Nous n’empêcherons pas les multinationales et la Chine d’exploiter des mines, en tout cas pour l’instant, mais nous pouvons établir des règles. En Équateur, les compagnies minières canadiennes se sont retirées. Elles se sont tournées vers le Pérou où existent moins de règles. S’il existait un accord latino-américain définissant des règles face aux multinationales minières, cela représenterait une force. L’Équateur tout seul n’est rien.
Des organisations comme la CELAC ne disposent pas de beaucoup de pouvoir. L’Union des Nations Sud-Américaines (Unasur) et le Marché Commun du Sud (Mercosur) sont plus significatifs. L’ALBA serait l’idéal, car c’est la seule organisation qui se situe dans une perspective post-capitaliste.
Les autres organisations sont post-néo-libérales. L’ALBA a des principes différents mais elle reste très marginale. Elle comprend 10 pays dont 5 sont des Caraïbes. L’ALBA ne dispose pas d’un grand pouvoir et elle a tendance, avec l’Équateur, le Nicaragua et la Bolivie à être moins anticapitaliste.
En effet, comme je l’ai dit, ces gouvernements sont post-néo-libéraux mais non post-capitalistes. En même temps, je pense que nous devons insister sur l’importance de l’intégration et des organisations, sans surestimer ni délégitimer leur rôle.

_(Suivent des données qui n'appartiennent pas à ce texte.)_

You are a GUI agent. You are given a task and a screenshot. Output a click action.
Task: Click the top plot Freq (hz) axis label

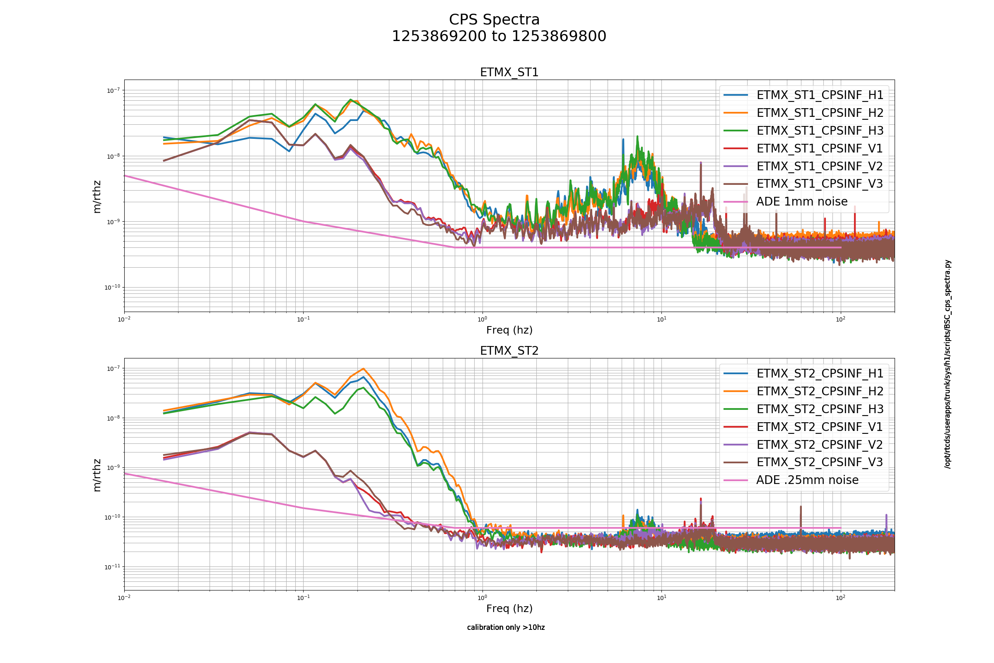[x=509, y=330]
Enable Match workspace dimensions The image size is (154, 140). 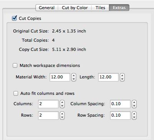coord(15,65)
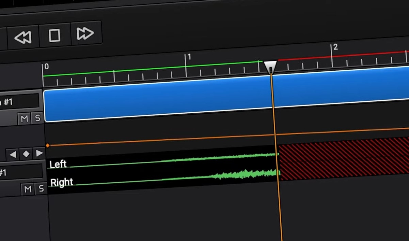Add a keyframe with the diamond button

click(26, 154)
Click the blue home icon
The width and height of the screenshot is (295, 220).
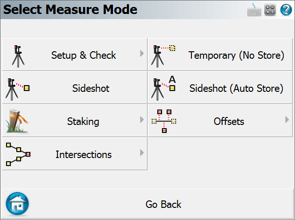click(x=17, y=204)
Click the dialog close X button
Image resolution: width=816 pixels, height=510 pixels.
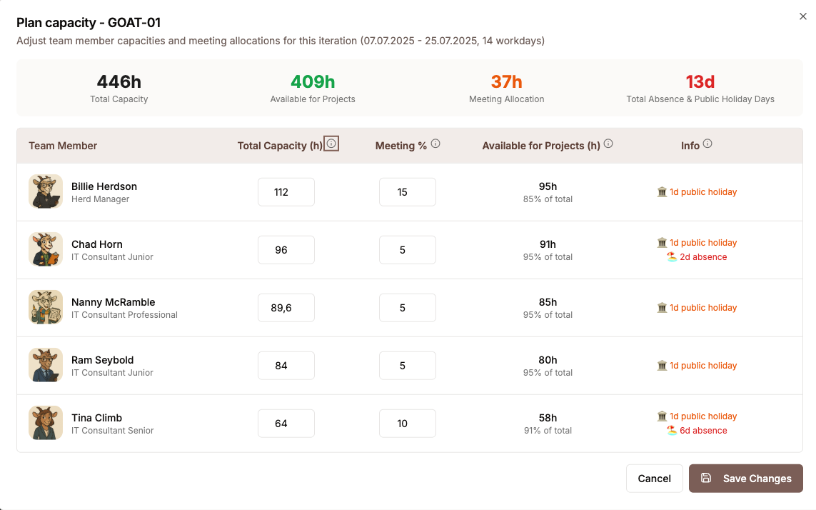click(x=802, y=16)
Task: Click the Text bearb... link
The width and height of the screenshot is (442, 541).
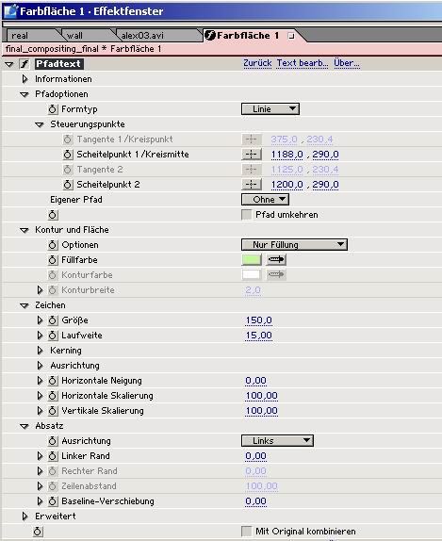Action: pos(303,63)
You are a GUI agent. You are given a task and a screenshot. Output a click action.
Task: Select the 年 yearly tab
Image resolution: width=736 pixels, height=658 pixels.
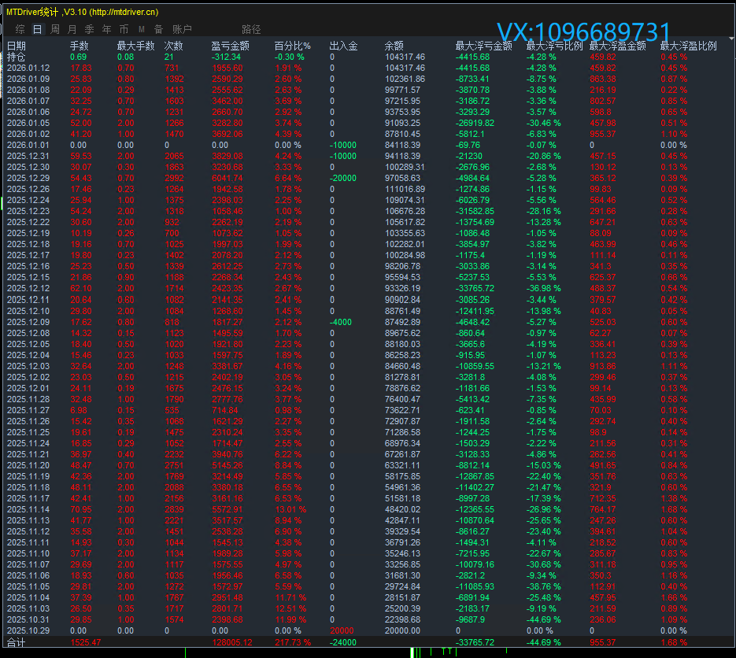coord(107,29)
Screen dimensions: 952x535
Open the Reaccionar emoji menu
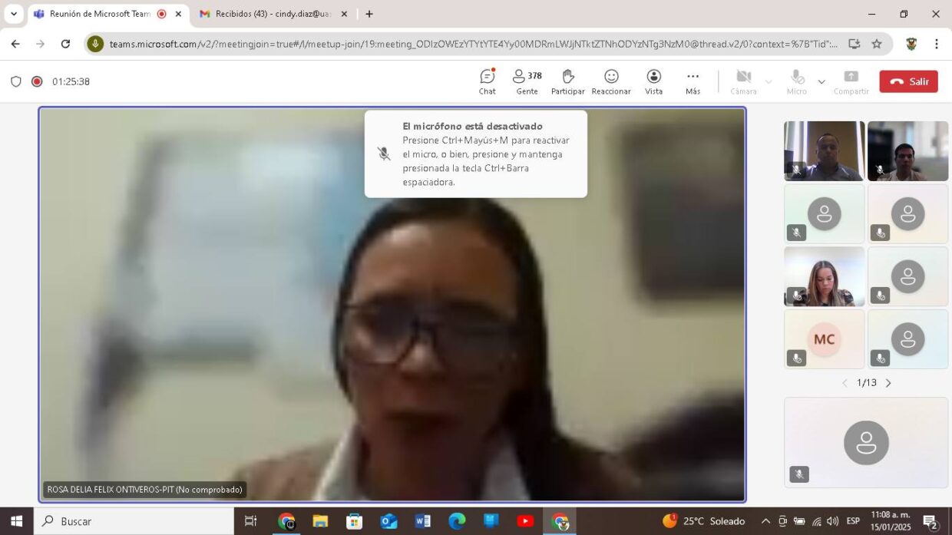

Que pensez-vous de la décision de l’Organisation des Nations Unies pour l’Agriculture et l’Alimentation (FAO) de faire de 2014 l’année de l’agriculture familiale ?

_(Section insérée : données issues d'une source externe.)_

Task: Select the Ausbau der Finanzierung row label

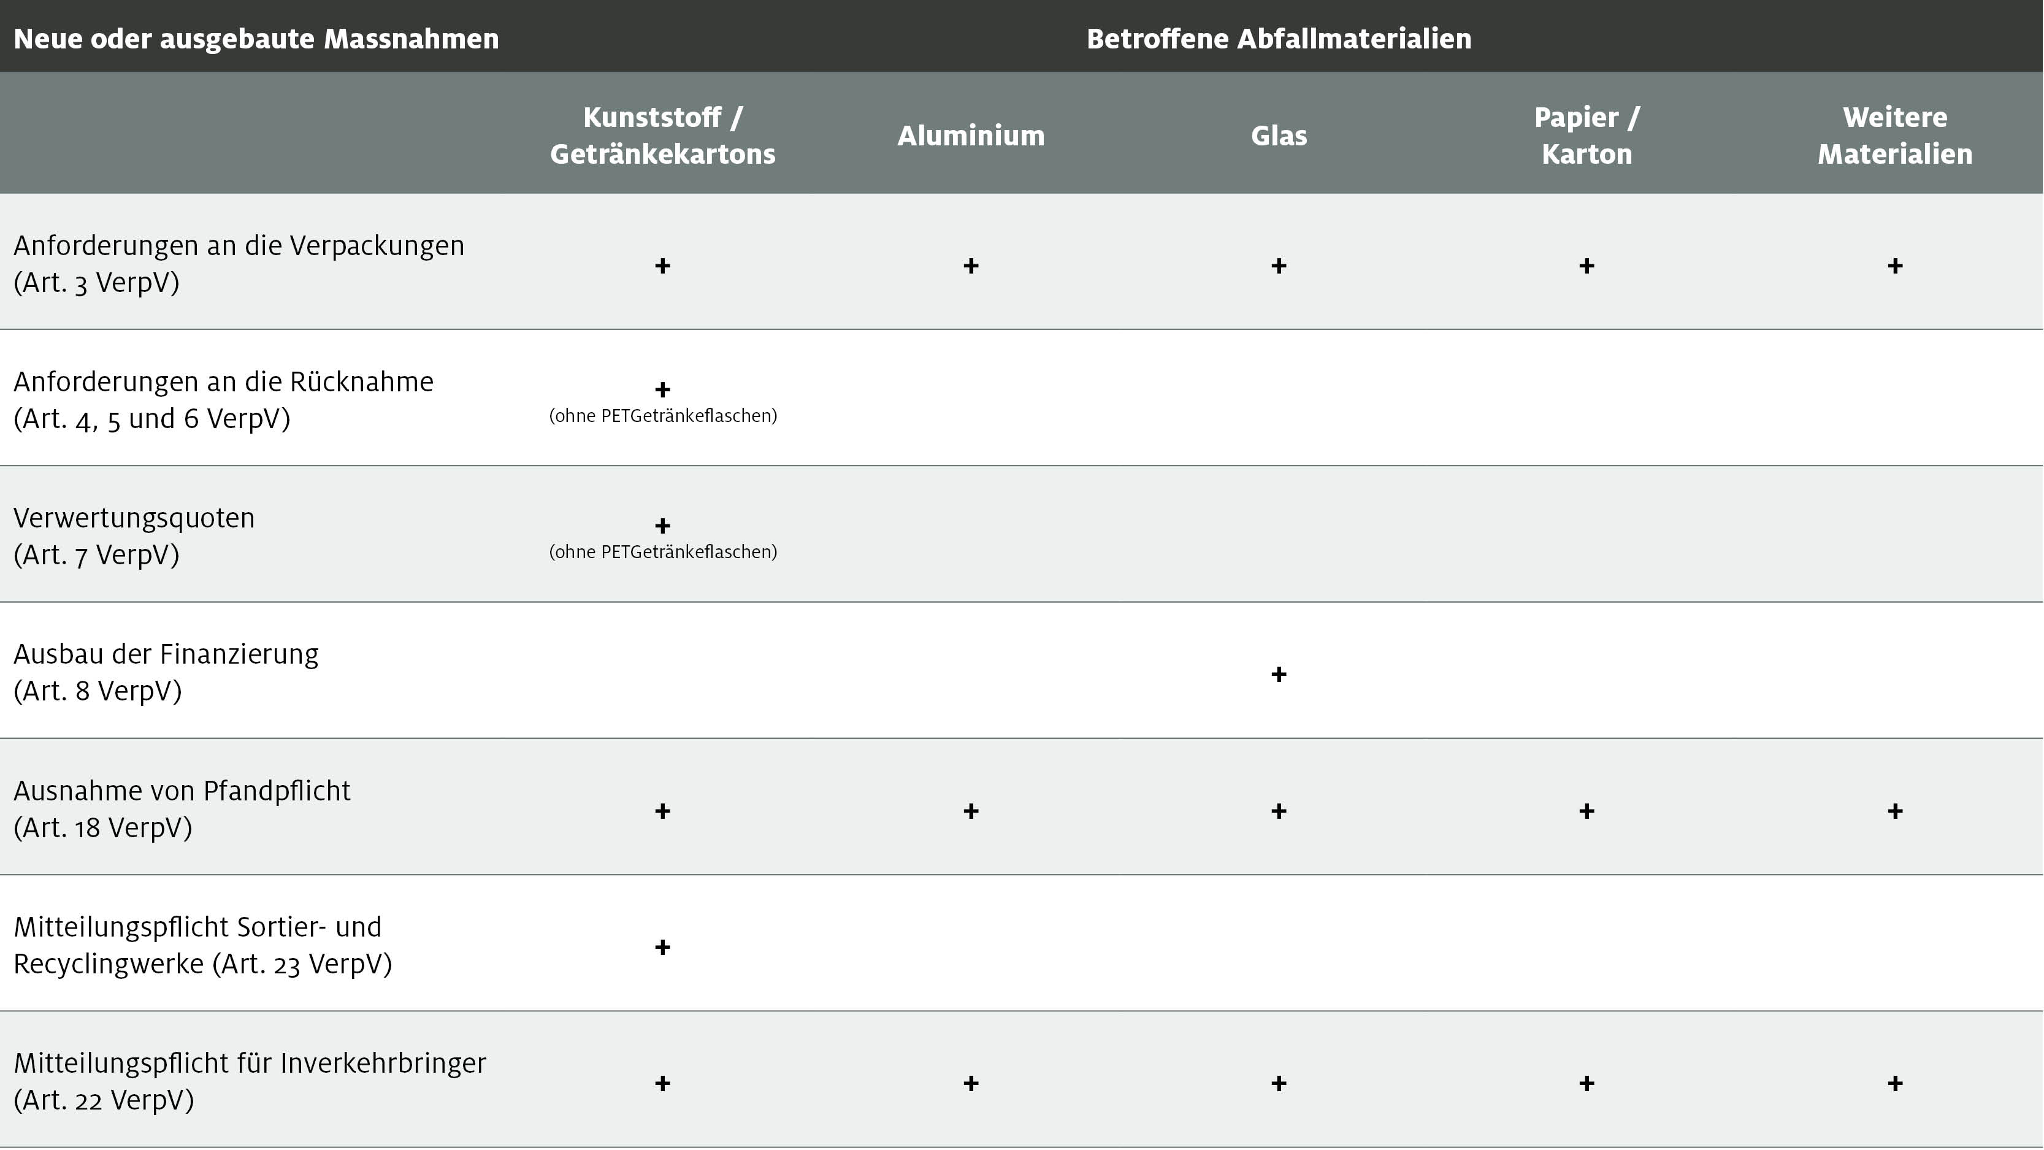Action: (x=166, y=672)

Comme tout organisme au sein des Nations Unies, la FAO ne va pas être révolutionnaire. L’influence des forces économiques et politiques étant ce qu’elle est dans cet organe, le rapport des forces ne penche pas en faveur des idées les plus avancées.
Mais tout doit être mis à profit. Il est très salutaire qu’une partie de la FAO soutienne des initiatives de l’agriculture paysanne. Nous avons organisé en octobre, une réunion de l’agriculture paysanne en Bolivie qui a pu compter sur la participation de 40 spécialistes et le soutien des mouvements paysans et indigènes. Le représentant de la FAO était présent et cela a été très positif.

Le Pape François a aussi exprimé son soutien aux paysans et à la lutte pour la terre …

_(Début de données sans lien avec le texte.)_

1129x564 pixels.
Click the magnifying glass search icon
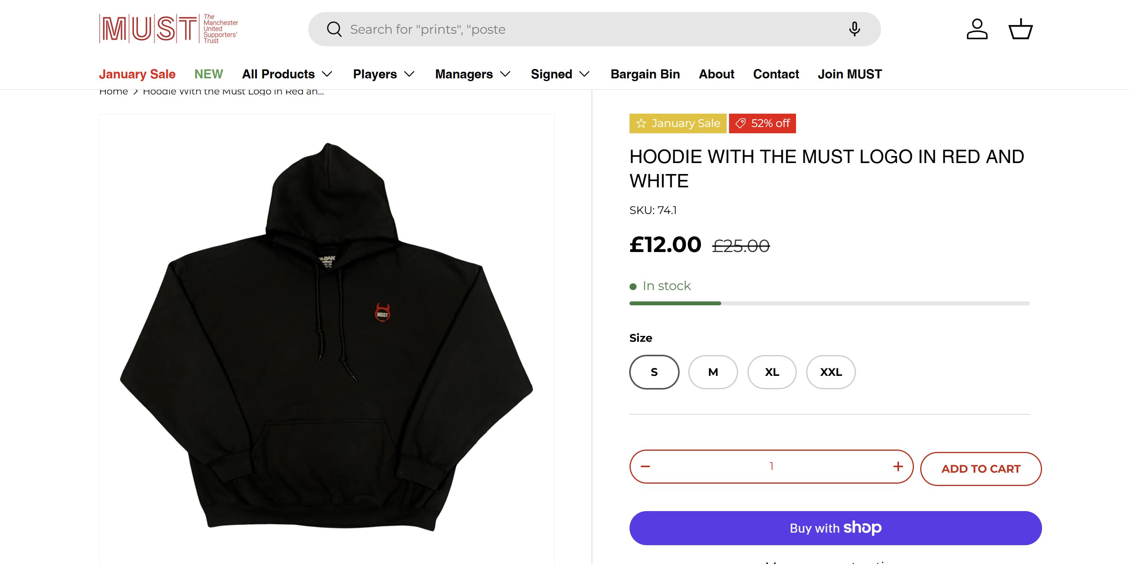[334, 29]
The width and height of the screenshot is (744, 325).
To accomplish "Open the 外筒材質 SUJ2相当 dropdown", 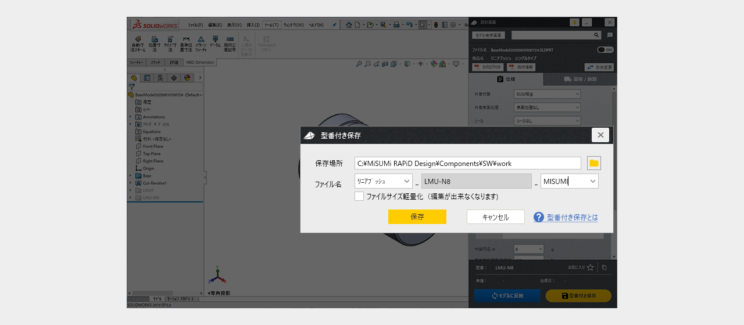I will [548, 94].
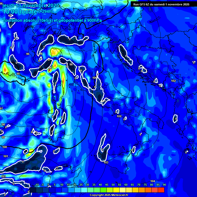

Tout nouveau pape représente un changement notable. Mais n’espérons pas qu’un groupe de cardinaux très conservateurs puisse élire un pape révolutionnaire, c’est impossible. Disons qu’il a élu le meilleur des pires (rires).
Il ne va pas prêcher la théologie de la libération, mais c’est un pasteur, donc il recherche une proximité affective avec les mouvements et les pauvres, et c’est un grand changement. L’adoption du nom de François, pour un jésuite, constitue un signal fort.
C’est un signal positif. Nous pouvons espérer qu’il ouvre des espaces, à l’image de cette réunion des mouvements sociaux et des plus pauvres à Rome. C’est positif mais n’en attendons pas un changement révolutionnaire. Il y a des signes qui démontrent le contraire, comme élire le  Cardinal du Honduras [Oscar Rodríguez Madariaga] comme l’homme clé de la réforme de l’Église.

Pourquoi ?

Le cardinal a pris position en faveur du coup d’État militaire et est haï par les mouvements sociaux. C’est un homme de l’oligarchie traditionnelle, malgré un discours très progressiste et anticapitaliste, ses pratiques restent problématiques. Le fait qu’il soit l’axe fondamental de la réforme de l’Église ne manque pas de poser problème.
Quelques signes de cette nature témoignent d’une ambigüité, spécialement politique. Les discours du Pape sont anticapitalistes, mais à l’encontre du capitalisme sauvage, ce qui implique qu’il existerait un capitalisme civilisé.
C’est caractéristique de la doctrine sociale de l’Église, mais non de la théologie de la libération qui analyse la société en termes de classes sociales. La doctrine de l’Église prêche l’union et la collaboration de tous pour atteindre un bien commun, en ignorant l’opposition structurelle entre classes sociales.
S’il condamne le capitalisme, c’est plus pour ses effets que pour sa logique. Mais ne soyons pas pessimistes, nous devons nous réjouir des changements qui s’opèrent et être présents dans les espaces qui s’ouvrent, parce que ces espaces peuvent parfois s’avérer plus importants qu’on ne le pense.